Green Party leader shines once again as survey suggests most British MPs are guilty of “stunning apathy” over climate change

12 August 2010

A Guardian newspaper survey of British MPs concerning climate change was met by “Stunning apathy, mainly,” says the newspaper today.

Only 11 per cent of the 650 MPs replied to a Guardian survey asking three short "yes or no" questions.

The paper, which wanted to test whether “the UK's new parliament think global warming is happening and manmade” said the survey results showed “worrying apathy,” especially as some 232 of the members elected in May – over one-third – are new to parliament. Only 70 MPs replied to the questions, which asked MPs whether they agreed with these statements:

1. Scientific evidence strongly suggests the world has been warming since the Industrial Revolution and will continue to do so?

2. Scientific evidence strongly suggests that most of this warming is caused by emissions from human activities?

3. The UK government should take urgent action to cut the nation's greenhouse gas emissions, in order to meet a target at least 20% lower by 2020?

Caroline Lucas, Green Party leader and the UK’s first Green MP, answered as follows:

1. Yes of course it does, and has done for many years.

2. Ditto.

3. Yes, but we must emphasise “at least”, because 20% by 2020 would be hopelessly inadequate.

Caroline Lucas today commented on parliament's "lack of wholehearted commitment" to tackling climate change:

“There clearly has been movement in the right direction over the years, but the bottom line is that there still isn't enough urgency or ambition behind action on climate change.

"And most politicians are still far too ready to talk about the difficulties of cutting emissions, when they could be focusing on the benefits – like warmer homes, much better public transport, huge numbers of sustainable jobs, a more stable economy, an end to fuel poverty.

"Radical CO2 reductions brought about by conservation and renewables would also give us energy security and would stabilise energy prices in a way that fossil fuels and nuclear power can’t hope to.

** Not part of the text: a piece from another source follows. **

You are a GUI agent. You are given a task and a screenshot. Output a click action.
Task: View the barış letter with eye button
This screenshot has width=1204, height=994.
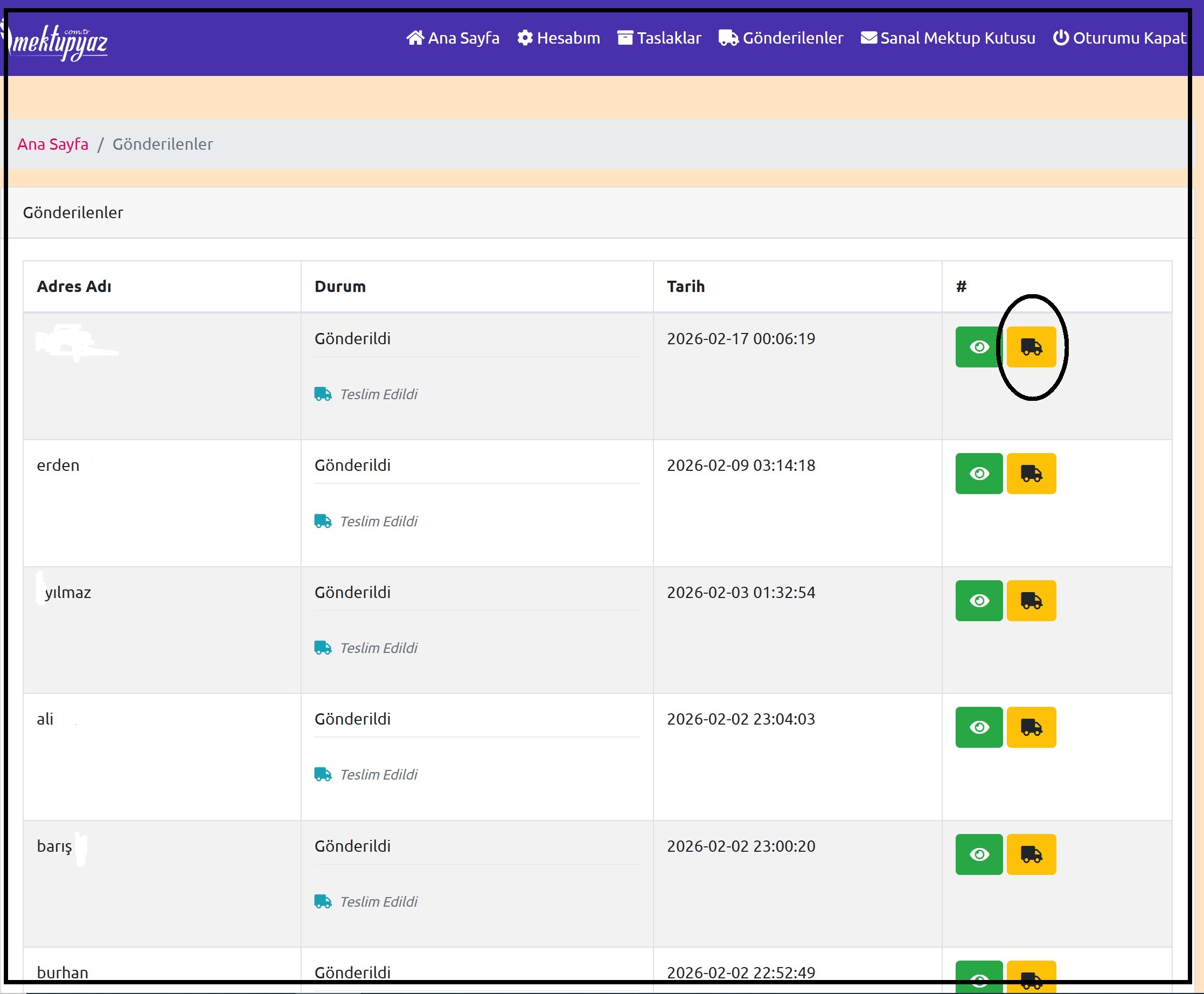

“In the end government doesn’t have the right targets – even 40% global cuts by 2020 would give us only a 50:50 chance of avoiding dangerous climate change.

"The Green Party can show how to deliver 90% cuts by 2030, creating hundreds of thousands of jobs in the process.”

 

What did the survey demonstrate?

The Guardian acknowledged that it “would be wrong to draw many conclusions from this small and self-selecting sample but perhaps considering the response rate is the safest: 28% of the parliamentary Lib Dem party replied, 19% of Labour and just 2% of Tories. That would fit with many observers' ideas of the importance of the climate change issue to MPs in those parties,” said The Guardian, adding that of the mere seven Tory MPs who responded, one was a moderate climate sceptic and one more a “hard-core” sceptic. The Labour contingent also included “1 hard-core and 1 moderate sceptic,” said the paper.

The climate change and energy secretary, Chris Huhne, climate change minister Greg Barker and energy minister Charles Hendry all supplied three yeses, said The Guardian – adding that none of the three Defra ministers in the Commons bothered to reply.

A Green Party spokesperson commented today:

"It is slightly worrying that only 11 per cent of MPs, including less than a fifth of Labour and much less than one-third of the Lib Dems, could be bothered to take the opportunity to side with climate science.

"Of course MPs are not obliged to answer questions from newspapers – but they were simple enough questions. And with the evidence of the consequences of climate change mounting all the time, I would have thought any MP who was remotely concerned would have been glad of the opportunity to stand up and be counted."

The Green Party says it continues to be "the only party with the science-based targets, the right policies and the political will to tackle climate change."